▶ [PROVIDED PASSAGE]:
==========

Eye Examinations: What to Expect
During an eye appointment several types of eye tests may be performed. In addition to a complete eye examination, your doctor may want to order one of the following special tests.
Applanation tonometry: A test that helps doctors diagnose glaucoma by measuring the amount of pressure needed to flatten a portion of the cornea. This is done by taking a thin strip of paper stained with the dye fluorescein. This dye stains the front of the eye and enables a better examination by the doctor. The patient is then given a local anesthesia in the form of drops and the pressure is measured using a tonometer.
Corneal topography: During this procedure, a computer is used create a "map" of the curvature of the cornea. The computer analysis will show any distortions of the cornea (e.g., scarring) as well as conditions such as astigmatism. This test is used to screen patients before they undergo any refractive surgery. It also can be used before contact fittings and corneal transplants.
Fluorescein angiography: This is a test used to evaluate the blood circulation in the retina. It is useful in helping to diagnose diabetic retinopathy and retinal detachment. During this test, a special dye called fluorescein is injected into a vein in the arm. The dye quickly travels to the blood vessels inside the eye. Once the dye reaches the eye, a specialized camera is used to photograph the fluorescein as it circulates though the blood vessels in the back of the eye. This will enable the doctor to diagnose any circulation problems, swelling, leaking or abnormal blood vessels.
Pupillary dilation test: During this procedure, the eye doctor places special drops in the eye, causing the pupil to dilate (expand). By dilating the pupils, your doctor can examine your retina for any signs of disease.
Refraction test: This test measures your ability to see objects at specific distances. It is often done by having the patient look at a chart at a fixed distance, usually 20 feet away. The patient tries to read the chart while looking through a special instrument known as a phoropter. The phoropter moves lenses of different strengths into place for the patient to look through. This test is useful in helping to diagnose presbyopia, hyperopia, myopia, and astigmatism.

==========

▶ [RECORDS SHOWN]:
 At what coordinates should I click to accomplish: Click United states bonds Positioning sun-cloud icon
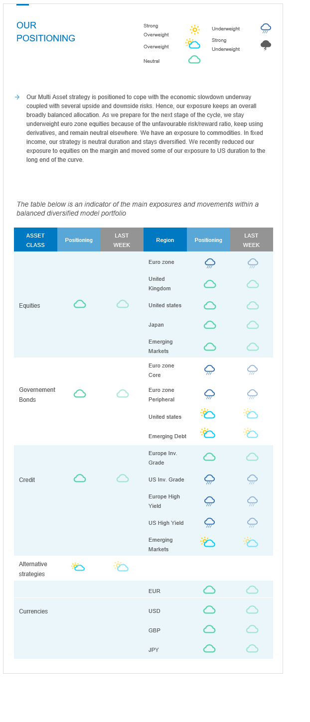pos(207,414)
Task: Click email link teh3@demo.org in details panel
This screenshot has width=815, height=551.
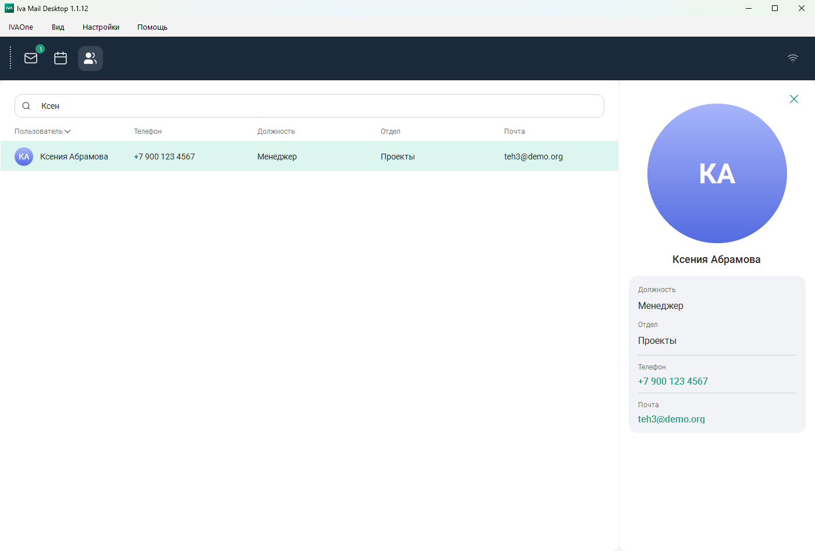Action: (x=671, y=419)
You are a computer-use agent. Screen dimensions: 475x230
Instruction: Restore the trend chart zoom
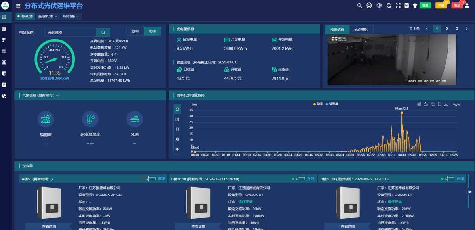[x=439, y=104]
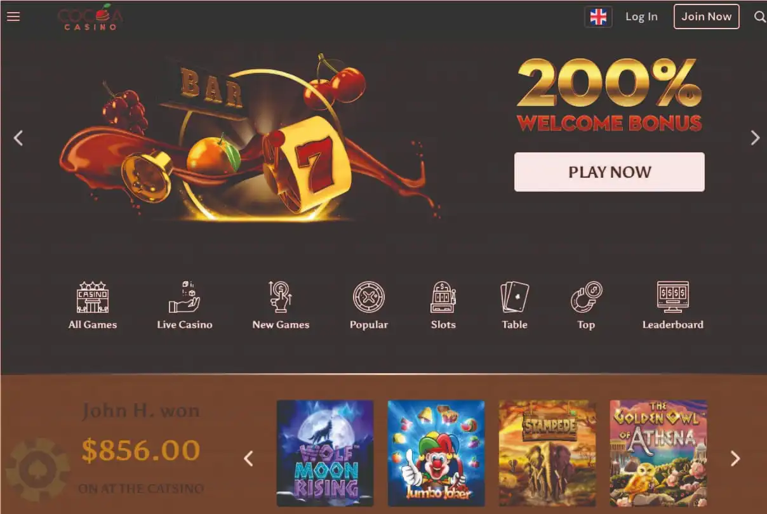767x514 pixels.
Task: Select the Table cards icon
Action: [514, 297]
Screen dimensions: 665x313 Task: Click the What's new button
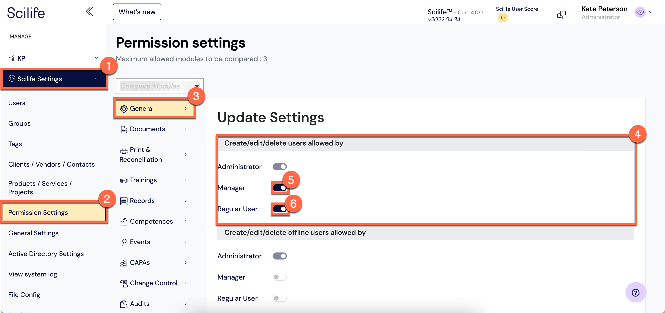[137, 12]
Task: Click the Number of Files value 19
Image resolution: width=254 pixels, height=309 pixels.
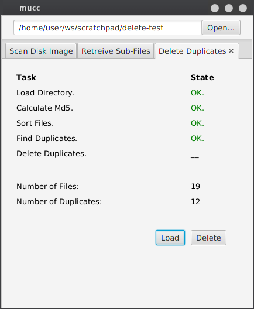Action: point(195,186)
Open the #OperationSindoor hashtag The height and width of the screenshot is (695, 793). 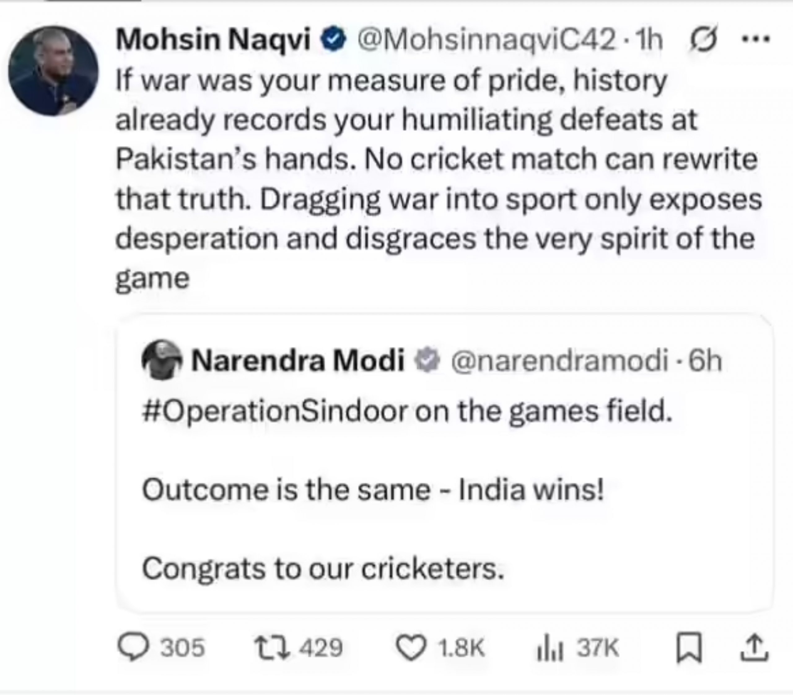tap(275, 411)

==========

▶ [QUESTIONS ON THE MATERIAL]:
- 1) Which special eye tests does the eye examinations text describe?
- 2) Echo the eye examinations text, beginning at the words "Pupillary dilation test: During" and stopping after "myopia, and astigmatism.".
Use only the eye examinations text.

▶ [ANSWER SECTION]:
- 1) Applanation tonometry, corneal topography, fluorescein angiography, the pupillary dilation test, and the refraction test.

- 2)
Pupillary dilation test: During this procedure, the eye doctor places special drops in the eye, causing the pupil to dilate (expand). By dilating the pupils, your doctor can examine your retina for any signs of disease.
Refraction test: This test measures your ability to see objects at specific distances. It is often done by having the patient look at a chart at a fixed distance, usually 20 feet away. The patient tries to read the chart while looking through a special instrument known as a phoropter. The phoropter moves lenses of different strengths into place for the patient to look through. This test is useful in helping to diagnose presbyopia, hyperopia, myopia, and astigmatism.